Dans le trading au dernier trimestre, le destin de Morgan Stanley n'est pas différent de celui de ses homologues. Etant donné que la fin de l'année 2020 avait été particulièrement dynamique sur les marchés de taux, changes et matières premières, ses revenus en la matière ont souffert (-31%). Sur les marchés actions, l'établissement a en revanche profité de la hausse des valorisations - même si elle a été plus chaotique que lors des trimestres précédents. Ses revenus dans ce domaine ont progressé de 13%. Mais globalement, la perte de revenu du côté des taux a été supérieure aux gains dans le négoce d'actions ; la division marchés subit un recul de son revenu de 6%.
Quid pour demain ?
Les principales banques américaines viennent donc de publier des résultats exceptionnels depuis deux ans. L'année 2022, avec les baisses de rachats d'actifs et les hausses de taux des Banques centrales américaine et européenne en perspective pour lutter contre une inflation à des niveaux record, ne devrait pas être d'une même teneur. Il reste à savoir ce que les investisseurs sont prêts à entendre. Leur réaction très négative face à la baisse pourtant logique des résultats de JPMorgan, Citigroup et Goldman Sachs, peut étonner : il est surprenant qu'ils aient été surpris.
Il reste aussi à savoir quelle sera la "nouvelle normalité" après deux ans totalement imprévisibles. "Aucun d'entre nous n'aurait pu prévoir l'environnement dans lequel nous avons vécu ces deux dernières années, et en particulier l'environnement de cette année, qui a manifestement été un vent porteur important pour notre activité. Nous ne considérons en aucun cas cet environnement comme un environnement permanent, qui se poursuive à ce rythme", a déclaré hier David Solomon, le directeur général de Goldman Sachs. Plus précisément, 2022 pourrait se situer entre la suractivité récente et l'activité pré-crise sanitaire.

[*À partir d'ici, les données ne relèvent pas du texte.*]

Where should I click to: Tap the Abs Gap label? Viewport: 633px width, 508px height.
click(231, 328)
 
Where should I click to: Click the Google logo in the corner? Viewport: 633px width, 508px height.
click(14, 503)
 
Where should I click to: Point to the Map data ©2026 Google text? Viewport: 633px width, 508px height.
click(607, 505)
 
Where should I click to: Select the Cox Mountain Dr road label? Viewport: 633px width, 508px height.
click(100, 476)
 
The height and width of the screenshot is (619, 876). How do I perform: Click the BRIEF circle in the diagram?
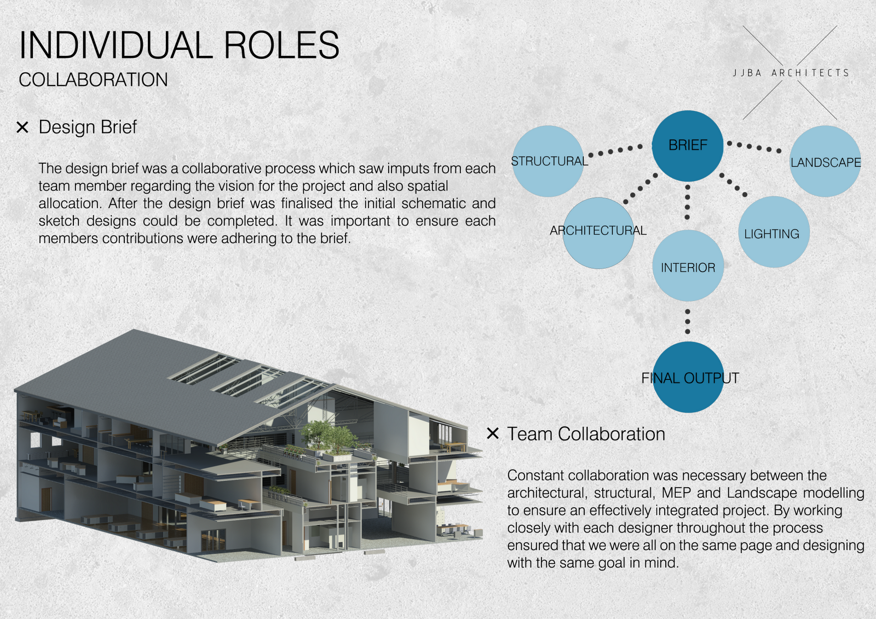click(x=688, y=146)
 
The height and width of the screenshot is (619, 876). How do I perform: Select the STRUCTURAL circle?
click(x=548, y=161)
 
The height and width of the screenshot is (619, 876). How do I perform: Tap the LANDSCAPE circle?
click(x=825, y=161)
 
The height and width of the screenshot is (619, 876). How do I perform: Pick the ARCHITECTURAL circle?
click(x=598, y=233)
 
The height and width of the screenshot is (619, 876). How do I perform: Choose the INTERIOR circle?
click(x=688, y=266)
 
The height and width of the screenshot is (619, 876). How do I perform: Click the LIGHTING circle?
click(x=774, y=232)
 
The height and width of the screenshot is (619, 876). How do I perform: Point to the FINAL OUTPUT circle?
click(x=688, y=377)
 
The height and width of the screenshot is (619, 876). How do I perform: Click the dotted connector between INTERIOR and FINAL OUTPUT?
click(x=688, y=321)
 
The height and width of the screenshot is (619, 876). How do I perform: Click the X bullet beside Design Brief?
click(x=22, y=128)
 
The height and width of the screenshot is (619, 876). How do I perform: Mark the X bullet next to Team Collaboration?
click(x=493, y=433)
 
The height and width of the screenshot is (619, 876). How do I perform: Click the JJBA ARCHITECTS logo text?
click(x=791, y=73)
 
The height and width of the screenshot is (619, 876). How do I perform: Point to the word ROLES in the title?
click(x=281, y=45)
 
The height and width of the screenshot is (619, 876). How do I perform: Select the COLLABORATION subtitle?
click(x=93, y=80)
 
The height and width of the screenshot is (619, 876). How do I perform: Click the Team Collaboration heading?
click(x=586, y=434)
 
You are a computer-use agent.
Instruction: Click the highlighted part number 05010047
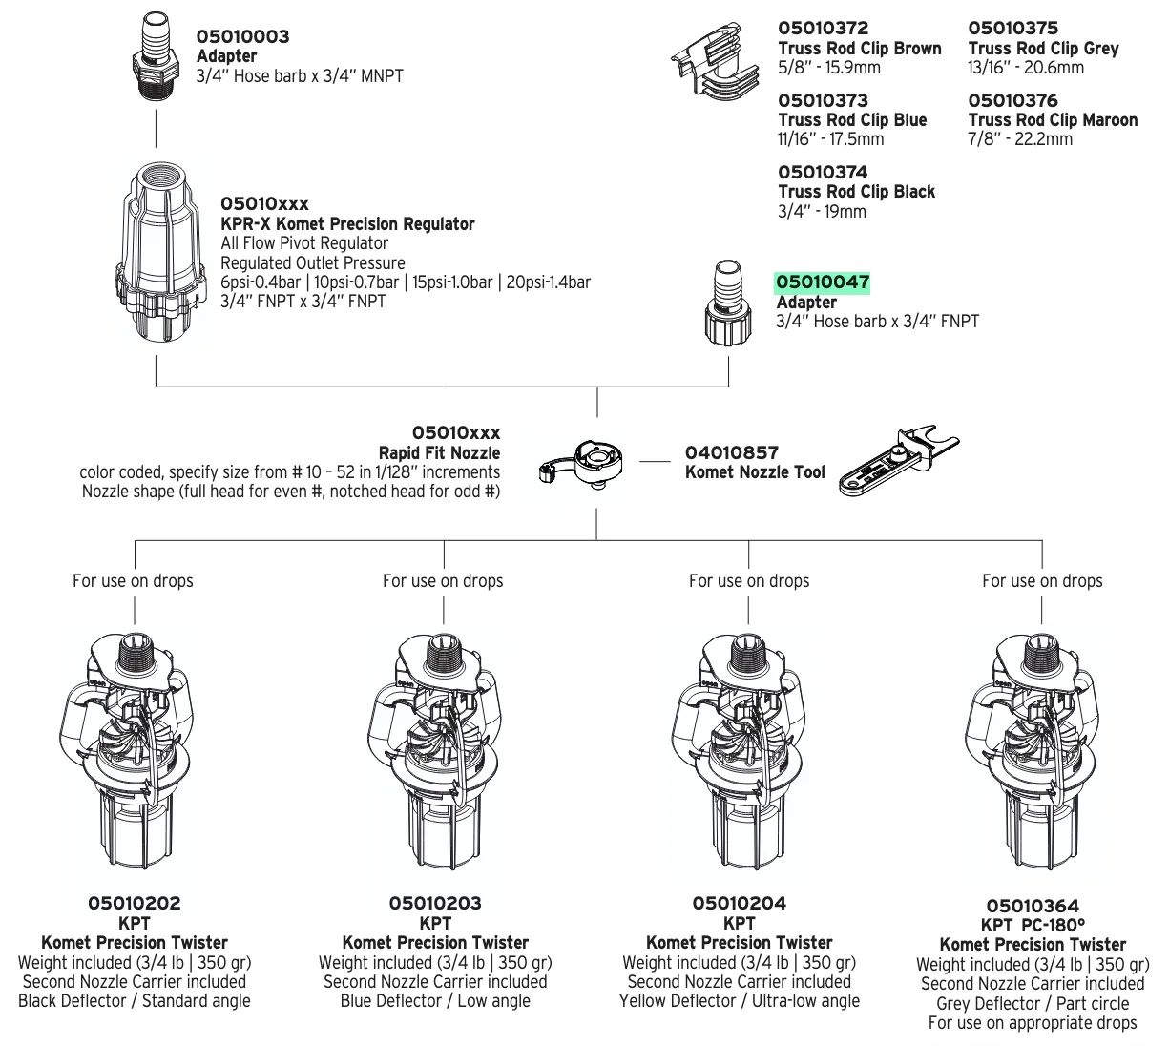822,282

"Dans notre scénario central, les marchés et la banque se normalisent quelque peu en 2022 par rapport à leurs années record respectives en 2020 et 2021 et reprennent une croissance modeste par la suite", a par exemple expliqué le directeur financier de JPMorgan, Jeremy Barnum, aux analystes vendredi dernier. On ne devrait pas en effet assister à un effondrement des transactions en banque d'investissement : la nécessité pour les entreprises de procéder à des arbitrages d'activités et à des acquisitions pour s'adapter à un monde plus numérisé et décarboné sera encore là pour les années à venir, tandis que la hausse des taux devrait logiquement soutenir l'activité sur les marchés de taux.